| What is needed |
Beneath this instruction is a listing. Transcribe from it only the stretch from the line with "Select the Lamp ellipse shape" through the line with "Given: Click the green", both end lines included, exactly as written.

-------- Task data --------

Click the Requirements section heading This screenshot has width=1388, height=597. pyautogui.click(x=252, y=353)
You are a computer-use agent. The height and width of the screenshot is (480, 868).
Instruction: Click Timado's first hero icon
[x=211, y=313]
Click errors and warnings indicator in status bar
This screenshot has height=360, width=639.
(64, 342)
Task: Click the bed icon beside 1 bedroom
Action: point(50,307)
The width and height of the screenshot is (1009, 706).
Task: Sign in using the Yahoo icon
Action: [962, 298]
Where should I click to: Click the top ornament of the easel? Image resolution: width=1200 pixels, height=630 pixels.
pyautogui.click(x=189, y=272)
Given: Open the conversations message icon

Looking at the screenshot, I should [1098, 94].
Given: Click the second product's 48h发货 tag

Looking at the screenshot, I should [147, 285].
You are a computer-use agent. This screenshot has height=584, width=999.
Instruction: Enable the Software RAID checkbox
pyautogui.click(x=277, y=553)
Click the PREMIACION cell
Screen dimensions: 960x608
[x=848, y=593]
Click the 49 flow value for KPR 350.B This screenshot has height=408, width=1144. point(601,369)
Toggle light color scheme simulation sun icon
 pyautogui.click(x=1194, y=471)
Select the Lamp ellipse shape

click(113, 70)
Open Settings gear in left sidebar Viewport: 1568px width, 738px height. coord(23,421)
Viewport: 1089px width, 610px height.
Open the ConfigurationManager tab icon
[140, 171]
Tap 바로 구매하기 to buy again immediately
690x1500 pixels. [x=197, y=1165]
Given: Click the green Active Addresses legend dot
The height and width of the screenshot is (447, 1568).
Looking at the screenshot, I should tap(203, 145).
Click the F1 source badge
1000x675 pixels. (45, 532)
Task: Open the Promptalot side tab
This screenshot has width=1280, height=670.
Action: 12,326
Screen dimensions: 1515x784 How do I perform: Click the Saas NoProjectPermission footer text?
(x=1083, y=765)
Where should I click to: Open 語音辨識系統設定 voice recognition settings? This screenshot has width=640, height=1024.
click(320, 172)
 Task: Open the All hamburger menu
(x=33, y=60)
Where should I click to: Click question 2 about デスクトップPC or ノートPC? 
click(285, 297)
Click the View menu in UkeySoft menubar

--------

| Exercise solution |
Select the Lamp ellipse shape

click(113, 70)
Open Settings gear in left sidebar Viewport: 1568px width, 738px height. coord(23,421)
Viewport: 1089px width, 610px height.
Open the ConfigurationManager tab icon
[140, 171]
Tap 바로 구매하기 to buy again immediately
690x1500 pixels. [x=197, y=1165]
Given: Click the green Active Addresses legend dot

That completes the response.